(What you need to do)
Would you retype the records below exactly as they appear?

Records from a data collection
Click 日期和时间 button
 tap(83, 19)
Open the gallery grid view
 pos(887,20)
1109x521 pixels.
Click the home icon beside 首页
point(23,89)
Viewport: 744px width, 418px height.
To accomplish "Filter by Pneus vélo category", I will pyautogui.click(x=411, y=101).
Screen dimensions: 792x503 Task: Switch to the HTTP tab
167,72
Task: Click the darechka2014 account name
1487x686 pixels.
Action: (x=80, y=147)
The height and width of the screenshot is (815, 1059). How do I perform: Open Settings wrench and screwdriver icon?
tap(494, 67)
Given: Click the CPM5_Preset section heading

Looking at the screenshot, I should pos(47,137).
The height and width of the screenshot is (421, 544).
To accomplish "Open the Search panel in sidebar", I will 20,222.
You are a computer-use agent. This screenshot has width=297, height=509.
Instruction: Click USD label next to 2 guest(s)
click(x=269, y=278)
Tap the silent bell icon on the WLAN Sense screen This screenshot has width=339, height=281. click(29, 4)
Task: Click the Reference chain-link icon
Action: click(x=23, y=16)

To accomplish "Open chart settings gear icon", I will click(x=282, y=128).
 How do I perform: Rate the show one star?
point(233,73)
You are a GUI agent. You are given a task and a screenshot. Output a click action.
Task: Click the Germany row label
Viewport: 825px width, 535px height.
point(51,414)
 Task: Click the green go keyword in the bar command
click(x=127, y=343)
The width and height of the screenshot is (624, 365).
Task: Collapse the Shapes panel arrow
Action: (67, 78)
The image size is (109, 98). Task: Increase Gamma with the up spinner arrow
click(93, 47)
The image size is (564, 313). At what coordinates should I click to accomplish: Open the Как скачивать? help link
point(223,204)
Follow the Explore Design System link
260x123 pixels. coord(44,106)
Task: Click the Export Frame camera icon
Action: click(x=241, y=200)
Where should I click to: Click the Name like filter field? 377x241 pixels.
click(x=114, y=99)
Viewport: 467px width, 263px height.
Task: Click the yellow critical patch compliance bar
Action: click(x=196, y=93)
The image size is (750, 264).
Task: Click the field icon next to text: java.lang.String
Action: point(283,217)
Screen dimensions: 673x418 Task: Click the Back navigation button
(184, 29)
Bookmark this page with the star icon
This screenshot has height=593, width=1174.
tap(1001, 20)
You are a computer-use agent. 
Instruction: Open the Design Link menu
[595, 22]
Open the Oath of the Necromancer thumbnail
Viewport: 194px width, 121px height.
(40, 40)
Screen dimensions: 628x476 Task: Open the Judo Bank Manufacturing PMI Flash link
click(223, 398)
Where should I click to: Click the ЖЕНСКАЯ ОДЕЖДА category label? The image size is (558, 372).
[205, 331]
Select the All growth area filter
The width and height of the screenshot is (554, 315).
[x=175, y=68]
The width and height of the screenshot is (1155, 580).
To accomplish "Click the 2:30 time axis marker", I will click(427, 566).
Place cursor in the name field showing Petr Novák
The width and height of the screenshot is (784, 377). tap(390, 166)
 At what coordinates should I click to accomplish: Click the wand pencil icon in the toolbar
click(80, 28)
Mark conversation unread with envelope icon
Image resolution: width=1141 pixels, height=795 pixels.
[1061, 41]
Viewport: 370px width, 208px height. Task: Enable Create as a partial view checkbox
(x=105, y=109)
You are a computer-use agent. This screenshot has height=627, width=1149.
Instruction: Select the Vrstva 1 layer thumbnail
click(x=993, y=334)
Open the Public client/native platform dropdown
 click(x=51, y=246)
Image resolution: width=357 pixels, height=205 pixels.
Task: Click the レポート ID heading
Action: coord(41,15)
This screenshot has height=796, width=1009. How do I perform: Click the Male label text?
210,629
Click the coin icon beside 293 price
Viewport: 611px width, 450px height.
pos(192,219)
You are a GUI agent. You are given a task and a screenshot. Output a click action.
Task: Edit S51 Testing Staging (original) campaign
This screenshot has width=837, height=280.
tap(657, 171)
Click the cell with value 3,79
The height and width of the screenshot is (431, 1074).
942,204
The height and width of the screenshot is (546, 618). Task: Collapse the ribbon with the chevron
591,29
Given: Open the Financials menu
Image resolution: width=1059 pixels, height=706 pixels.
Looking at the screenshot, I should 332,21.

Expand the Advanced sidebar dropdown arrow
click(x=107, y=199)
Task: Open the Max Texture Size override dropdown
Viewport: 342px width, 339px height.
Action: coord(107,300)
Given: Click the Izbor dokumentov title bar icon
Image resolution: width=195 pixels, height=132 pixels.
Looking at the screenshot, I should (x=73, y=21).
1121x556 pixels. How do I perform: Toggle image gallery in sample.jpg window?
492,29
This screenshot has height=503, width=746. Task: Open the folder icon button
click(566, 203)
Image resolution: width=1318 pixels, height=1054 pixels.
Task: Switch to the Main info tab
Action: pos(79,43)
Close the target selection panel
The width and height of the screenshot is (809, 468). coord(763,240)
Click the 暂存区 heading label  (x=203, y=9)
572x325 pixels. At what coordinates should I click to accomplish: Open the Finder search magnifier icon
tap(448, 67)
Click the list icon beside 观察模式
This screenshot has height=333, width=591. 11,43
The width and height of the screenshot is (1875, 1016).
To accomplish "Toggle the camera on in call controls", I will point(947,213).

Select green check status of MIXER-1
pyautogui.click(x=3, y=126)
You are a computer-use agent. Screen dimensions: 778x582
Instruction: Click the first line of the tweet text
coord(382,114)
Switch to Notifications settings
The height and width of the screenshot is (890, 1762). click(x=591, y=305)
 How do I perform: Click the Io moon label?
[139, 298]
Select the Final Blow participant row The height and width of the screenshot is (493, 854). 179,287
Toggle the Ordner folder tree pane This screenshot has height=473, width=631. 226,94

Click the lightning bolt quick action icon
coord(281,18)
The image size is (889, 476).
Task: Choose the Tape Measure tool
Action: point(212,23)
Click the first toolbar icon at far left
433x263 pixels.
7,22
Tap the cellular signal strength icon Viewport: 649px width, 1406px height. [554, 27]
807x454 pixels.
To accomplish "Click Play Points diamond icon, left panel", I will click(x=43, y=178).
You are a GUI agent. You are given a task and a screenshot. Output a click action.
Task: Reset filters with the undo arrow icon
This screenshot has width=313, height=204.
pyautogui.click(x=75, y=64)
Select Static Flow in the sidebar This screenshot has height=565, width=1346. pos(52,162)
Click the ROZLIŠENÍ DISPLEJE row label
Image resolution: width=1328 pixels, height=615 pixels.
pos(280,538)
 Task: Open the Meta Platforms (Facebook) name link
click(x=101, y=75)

(Answer for the task)
Click 日期和时间 button
 tap(83, 19)
Open the gallery grid view
 pos(887,20)
1109x521 pixels.
Click the home icon beside 首页
point(23,89)
Viewport: 744px width, 418px height.
To accomplish "Filter by Pneus vélo category", I will pyautogui.click(x=411, y=101).
Screen dimensions: 792x503 Task: Switch to the HTTP tab
167,72
Task: Click the darechka2014 account name
1487x686 pixels.
Action: (x=80, y=147)
The height and width of the screenshot is (815, 1059). How do I perform: Open Settings wrench and screwdriver icon?
tap(494, 67)
Given: Click the CPM5_Preset section heading

Looking at the screenshot, I should pos(47,137).
The height and width of the screenshot is (421, 544).
To accomplish "Open the Search panel in sidebar", I will 20,222.
You are a computer-use agent. This screenshot has width=297, height=509.
Instruction: Click USD label next to 2 guest(s)
click(x=269, y=278)
Tap the silent bell icon on the WLAN Sense screen This screenshot has width=339, height=281. click(29, 4)
Task: Click the Reference chain-link icon
Action: click(x=23, y=16)

To accomplish "Open chart settings gear icon", I will click(x=282, y=128).
 How do I perform: Rate the show one star?
point(233,73)
You are a GUI agent. You are given a task and a screenshot. Output a click action.
Task: Click the Germany row label
Viewport: 825px width, 535px height.
point(51,414)
 Task: Click the green go keyword in the bar command
click(x=127, y=343)
The width and height of the screenshot is (624, 365).
Task: Collapse the Shapes panel arrow
Action: (67, 78)
The image size is (109, 98). Task: Increase Gamma with the up spinner arrow
click(93, 47)
The image size is (564, 313). At what coordinates should I click to accomplish: Open the Как скачивать? help link
point(223,204)
Follow the Explore Design System link
260x123 pixels. coord(44,106)
Task: Click the Export Frame camera icon
Action: click(x=241, y=200)
Where should I click to: Click the Name like filter field? 377x241 pixels.
click(x=114, y=99)
Viewport: 467px width, 263px height.
Task: Click the yellow critical patch compliance bar
Action: click(x=196, y=93)
The image size is (750, 264).
Task: Click the field icon next to text: java.lang.String
Action: point(283,217)
Screen dimensions: 673x418 Task: Click the Back navigation button
(184, 29)
Bookmark this page with the star icon
This screenshot has height=593, width=1174.
tap(1001, 20)
You are a computer-use agent. 
Instruction: Open the Design Link menu
[595, 22]
Open the Oath of the Necromancer thumbnail
Viewport: 194px width, 121px height.
(40, 40)
Screen dimensions: 628x476 Task: Open the Judo Bank Manufacturing PMI Flash link
click(223, 398)
Where should I click to: Click the ЖЕНСКАЯ ОДЕЖДА category label? The image size is (558, 372).
[205, 331]
Select the All growth area filter
The width and height of the screenshot is (554, 315).
[x=175, y=68]
The width and height of the screenshot is (1155, 580).
To accomplish "Click the 2:30 time axis marker", I will click(427, 566).
Place cursor in the name field showing Petr Novák
The width and height of the screenshot is (784, 377). tap(390, 166)
 At what coordinates should I click to accomplish: Click the wand pencil icon in the toolbar
click(80, 28)
Mark conversation unread with envelope icon
Image resolution: width=1141 pixels, height=795 pixels.
[1061, 41]
Viewport: 370px width, 208px height. Task: Enable Create as a partial view checkbox
(x=105, y=109)
You are a computer-use agent. This screenshot has height=627, width=1149.
Instruction: Select the Vrstva 1 layer thumbnail
click(x=993, y=334)
Open the Public client/native platform dropdown
 click(x=51, y=246)
Image resolution: width=357 pixels, height=205 pixels.
Task: Click the レポート ID heading
Action: coord(41,15)
This screenshot has height=796, width=1009. How do I perform: Click the Male label text?
210,629
Click the coin icon beside 293 price
Viewport: 611px width, 450px height.
pos(192,219)
You are a GUI agent. You are given a task and a screenshot. Output a click action.
Task: Edit S51 Testing Staging (original) campaign
This screenshot has width=837, height=280.
tap(657, 171)
Click the cell with value 3,79
The height and width of the screenshot is (431, 1074).
942,204
The height and width of the screenshot is (546, 618). Task: Collapse the ribbon with the chevron
591,29
Given: Open the Financials menu
Image resolution: width=1059 pixels, height=706 pixels.
Looking at the screenshot, I should 332,21.

Expand the Advanced sidebar dropdown arrow
click(x=107, y=199)
Task: Open the Max Texture Size override dropdown
Viewport: 342px width, 339px height.
Action: coord(107,300)
Given: Click the Izbor dokumentov title bar icon
Image resolution: width=195 pixels, height=132 pixels.
Looking at the screenshot, I should (x=73, y=21).
1121x556 pixels. How do I perform: Toggle image gallery in sample.jpg window?
492,29
This screenshot has height=503, width=746. Task: Open the folder icon button
click(566, 203)
Image resolution: width=1318 pixels, height=1054 pixels.
Task: Switch to the Main info tab
Action: pos(79,43)
Close the target selection panel
The width and height of the screenshot is (809, 468). coord(763,240)
Click the 暂存区 heading label  (x=203, y=9)
572x325 pixels. At what coordinates should I click to accomplish: Open the Finder search magnifier icon
tap(448, 67)
Click the list icon beside 观察模式
This screenshot has height=333, width=591. 11,43
The width and height of the screenshot is (1875, 1016).
To accomplish "Toggle the camera on in call controls", I will point(947,213).

Select green check status of MIXER-1
pyautogui.click(x=3, y=126)
You are a computer-use agent. Screen dimensions: 778x582
Instruction: Click the first line of the tweet text
coord(382,114)
Switch to Notifications settings
The height and width of the screenshot is (890, 1762). click(x=591, y=305)
 How do I perform: Click the Io moon label?
[139, 298]
Select the Final Blow participant row The height and width of the screenshot is (493, 854). 179,287
Toggle the Ordner folder tree pane This screenshot has height=473, width=631. 226,94

Click the lightning bolt quick action icon
coord(281,18)
The image size is (889, 476).
Task: Choose the Tape Measure tool
Action: point(212,23)
Click the first toolbar icon at far left
433x263 pixels.
7,22
Tap the cellular signal strength icon Viewport: 649px width, 1406px height. [554, 27]
807x454 pixels.
To accomplish "Click Play Points diamond icon, left panel", I will click(x=43, y=178).
You are a GUI agent. You are given a task and a screenshot. Output a click action.
Task: Reset filters with the undo arrow icon
This screenshot has width=313, height=204.
pyautogui.click(x=75, y=64)
Select Static Flow in the sidebar This screenshot has height=565, width=1346. pos(52,162)
Click the ROZLIŠENÍ DISPLEJE row label
Image resolution: width=1328 pixels, height=615 pixels.
pos(280,538)
 Task: Open the Meta Platforms (Facebook) name link
click(x=101, y=75)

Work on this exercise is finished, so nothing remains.